[start of Listing]

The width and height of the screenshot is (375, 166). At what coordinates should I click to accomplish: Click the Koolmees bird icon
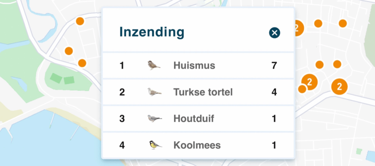tap(155, 145)
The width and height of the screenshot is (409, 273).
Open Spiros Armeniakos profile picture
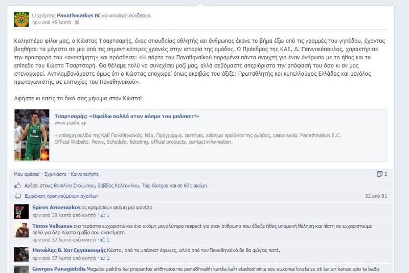click(x=21, y=212)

[end of Listing]

**What this task involves:**
Write out every line of the listing above word for word, omitting the pictures.

**The reply:**
The width and height of the screenshot is (375, 166). At what coordinates should I click to accomplish: Click the Koolmees bird icon
tap(155, 145)
The width and height of the screenshot is (409, 273).
Open Spiros Armeniakos profile picture
click(x=21, y=212)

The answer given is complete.